LEGENDS OF KUNG-FU #30
Wu De - Living up to the Standards of Kung-Fu
At a party last night, hosted by a kung-fu brother of mine, I
was approached by a couple of his students. Since their teacher
was heading out of town for a stretch of time, they were looking
to further their studies with me. They were very polite, enthusiastic,
and reputedly fairly skilled. Both of them are hard workers, devoted
to studying real kung-fu. I turned them down.
My rejection had nothing to do with the reasons you might suspect.
It had nothing to do with finances, race, scheduling conflicts,
or anything like that. It had to do with wu de. "Wu de"
is the Chinese term for ethics held by martial artists. It's like
an unwritten code of behavior that a good kung-fu practitioner
should strive to live by. But it's hard to live up to that kind
of a standard in the modern day.
In modern society, consumerism drives life. Among martial arts
schools, it's the same thing. Students are by-and-large just consumers.
If they want to switch from one studio to the next, it's their
right, their freedom. They pay money for their training, and they
have the consumer's rights to take their money and go elsewhere
if they're not satisfied with the level of service they're getting
from their chosen studio or instructor. That's the law. But that's
not the right way, not the traditional Asian way, not the ethical
way among martial artists.
By no stretch of the imagination am I saying that all Asians
are ethical and everyone else is unethical. What I am saying is
that the modern, commercially driven mindset of the average martial
art student and instructor is grossly negligent towards certain
ethics and values that have been and should continue to be an
integral part of Chinese martial arts training.
As the economy gets tighter, competition among martial arts schools
for students will increase. There's no way around that. But how
students and instructors choose to deal with that should be different.
In the old days, no teacher would accept a student whom he knew
had trained with another teacher without a letter of recommendation.

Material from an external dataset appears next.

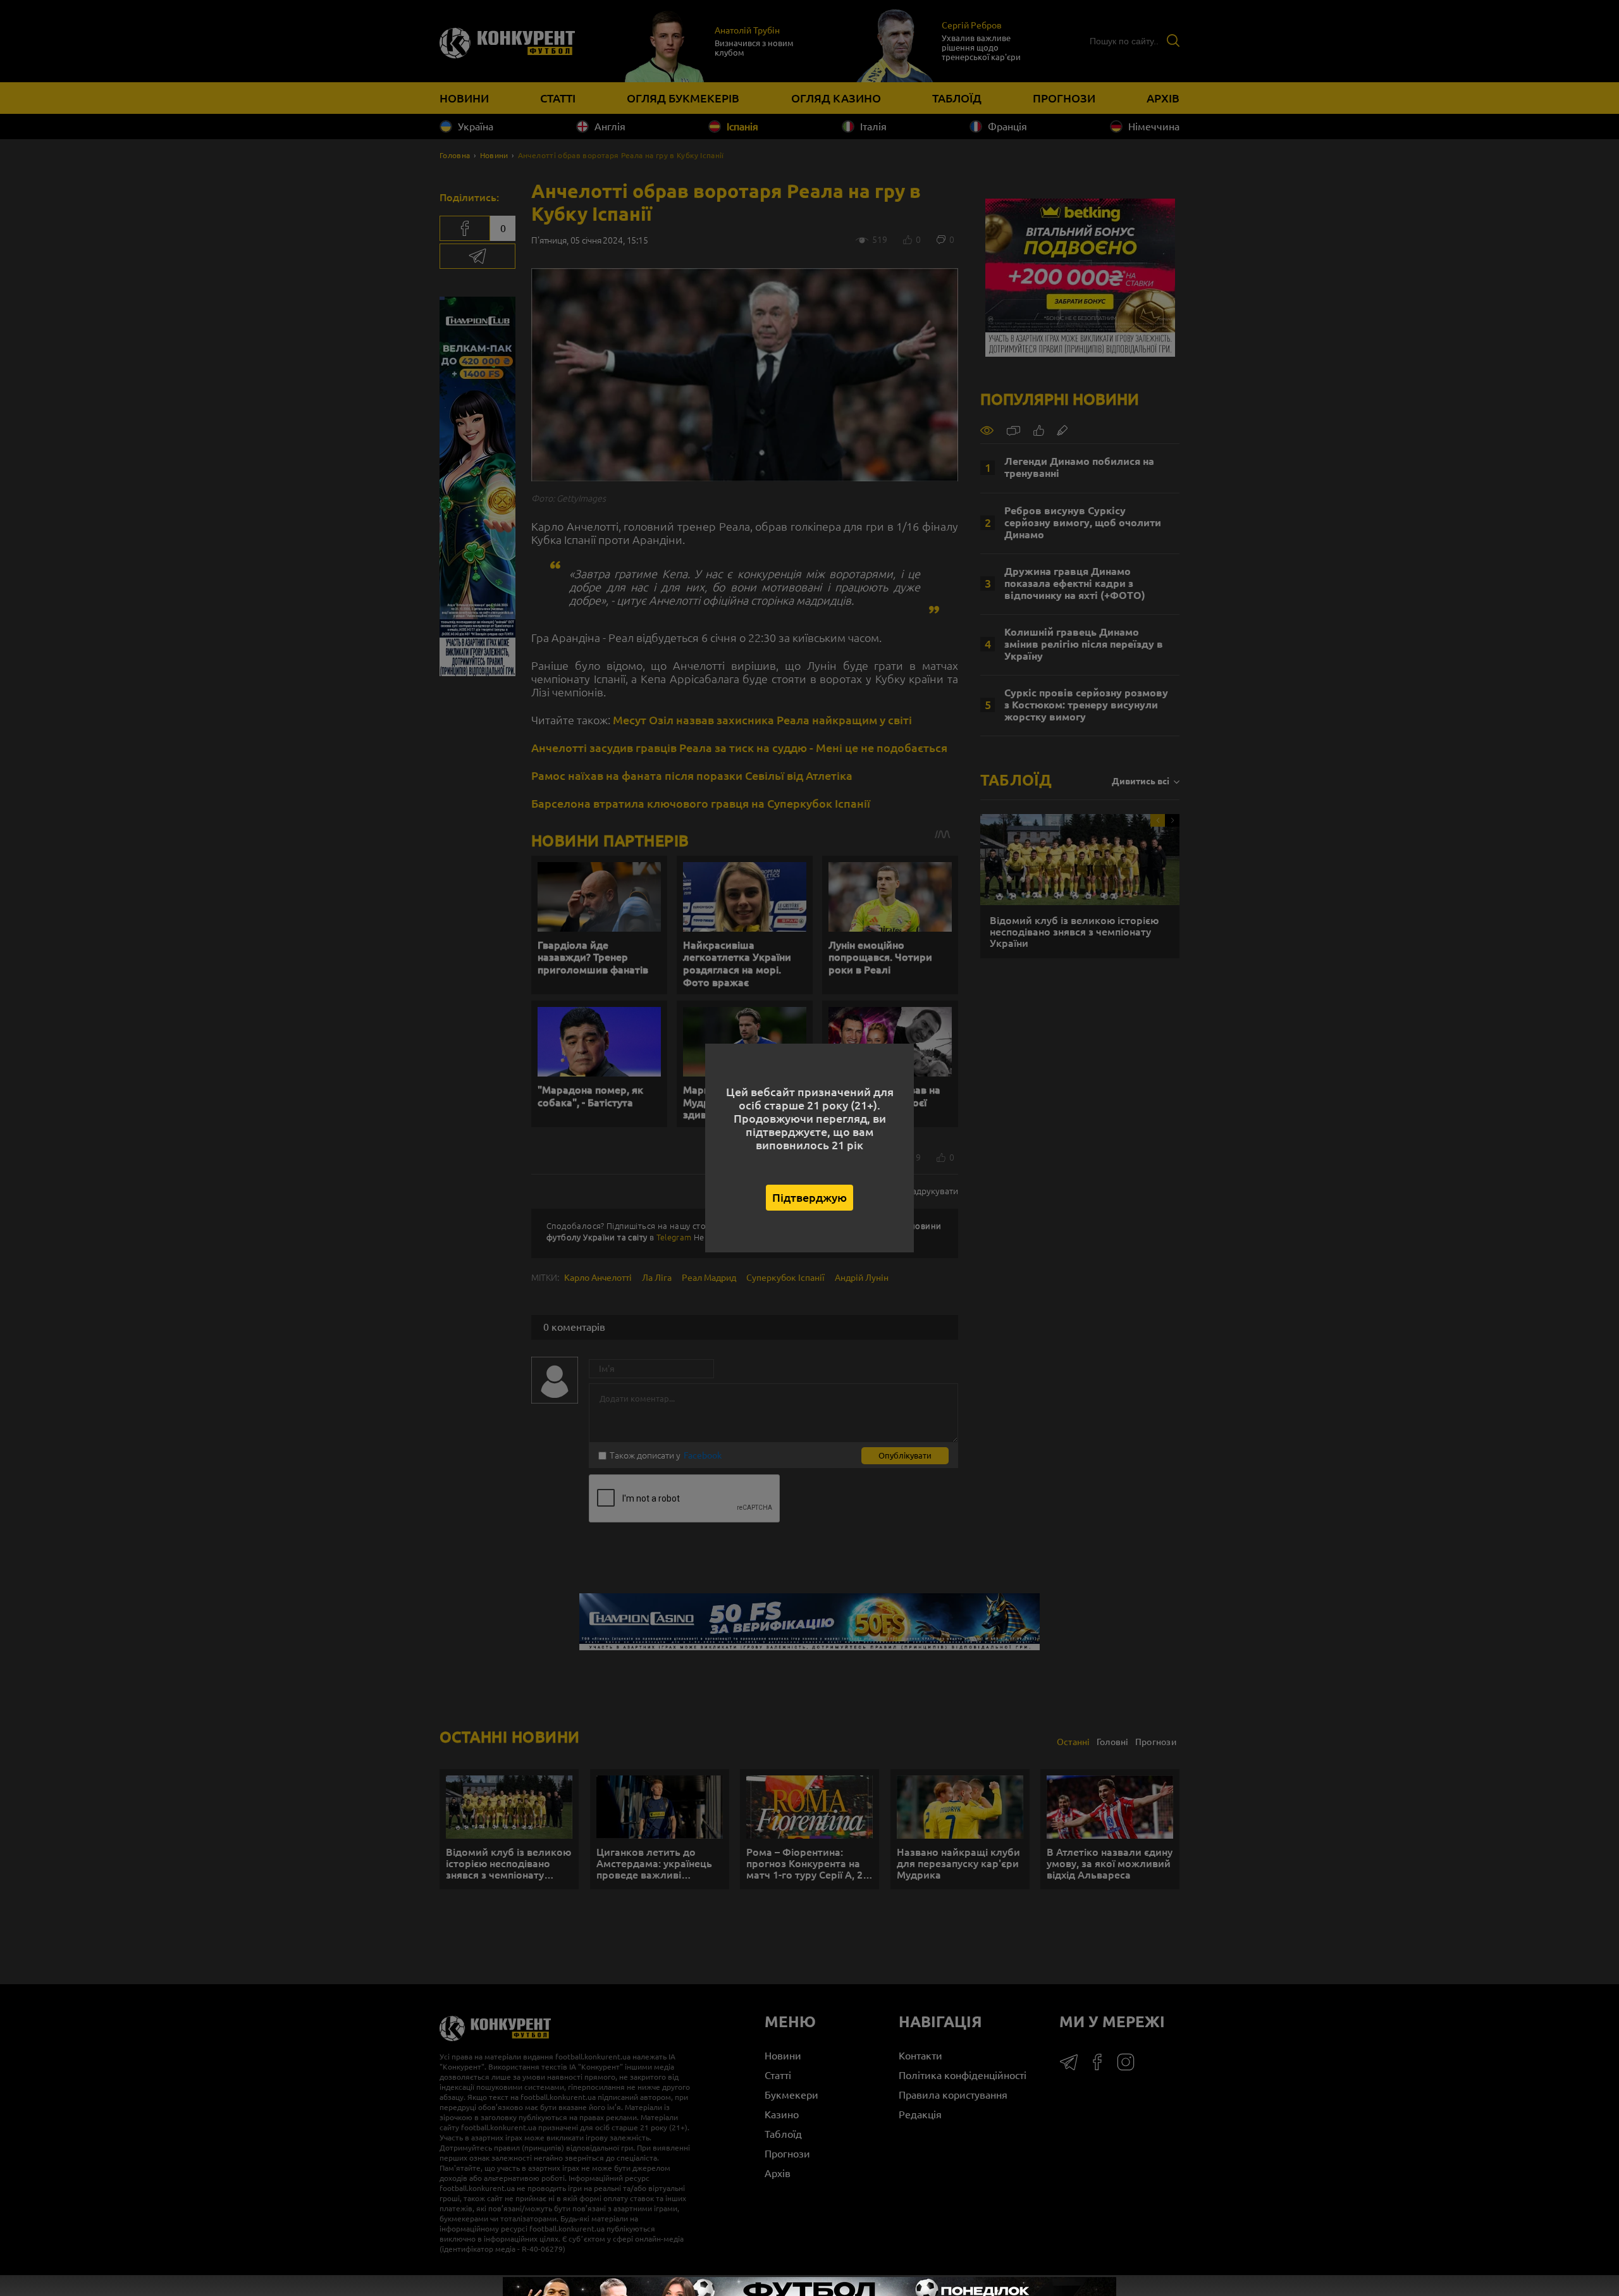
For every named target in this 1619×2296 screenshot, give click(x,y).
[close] (1612, 2213)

That letter served as a letter of introduction for the student,
as well as a guarantee from the original teacher regarding the
student's character and a token of goodwill between the two teachers.
Last night, I told those students that studying Chinese martial
arts seriously was like how a man should treat women. When you're
young or inexperienced, you might "date around," looking
for the right match. But when you find someone who has the qualities
that you've been looking for, you commit to that person, to that
art, and to the highs and lows that may come with it. Commitment
is a huge part of wu de.
Maybe it'll help you if I tell you about my own story. I trained
with a bunch of teachers when I first came to Los Angeles, over
a decade ago. A couple of them were Black Belt Hall of Fame members,
and most of them were fairly big names in Chinese martial arts.
During that time, I served as a Tai-Chi instructor at Caltech
and head instructor (sifu) of the kung-fu program at UCLA and
became one of the contributing editors of Black Belt. But it wasn't
until almost 10 years later that I had the good fortune to meet
my master, David C.K. Lin, through his elder son, James. And I
realized at that point that all my training up to that point in
time was just a prelude up to training with the Lin family. I
started over from the very beginning as a white belt, setting
all my previous training aside to devote myself to learning the
Combat Shuai-Chiao system as my master taught it, and eventually
earned a black belt under him. That's wu de.
When you can commit to one teacher, take the submissive role,
serve without fanfare and do so consistently, and learn in a diligent
manner, you demonstrate the foundation of wu de. If you talk about
someone as your master, talk about how devoted you are to them,
and then jump on the first chance to learn from someone else without
the knowledge or consent of your instructor, you have no understanding
of what wu de is. I know about all of this because I've made plenty
of mistakes in conduct and commitment myself. Fortunately, there
were people who set me straight on how to be and how to grow before
I met the Lins. And fortunately, those people came along at a
time when my mind and heart were open to their words of criticism
and advice.
When I explained the example of martial arts ethics in terms
of a romantic relationship very briefly to one of the students,
he immediately knew where I was coming from and promised to speak
to his instructor before approaching me again. That showed me
the moral quality of the young man. When I mentioned this to the
other student, he started talking about how a man can have many
women, and thus, can study as many different martial arts as he
pleases with whomever he pleases.
While that may be the case in modern society where promiscuity
of many sorts is the rule rather than the exception, it's the
responsibility of conscientious instructors with real martial
skill and lineage to guard the purity of their martial heritage.
There are so many squabbles today about who learned what from
whom because of all of this type of free mixing of styles and
techniques. Hsing-I no longer looks like Hsing-I, Shuai-Chiao
starts using sacrifice throws like Judo, and Wing Chun starts
adding spinning kicks like Taekwondo. While on one hand, you can
argue that it's just part of the evolution of martial arts, you
can also show clearly that this sort of situation leads to a degeneration
of traditional martial culture - the culture and training that
made individuals not just good fighters, but good human beings
with a strong moral fiber. And it's those people who've imbued
their lives with wu de that become the real legends of kung-fu.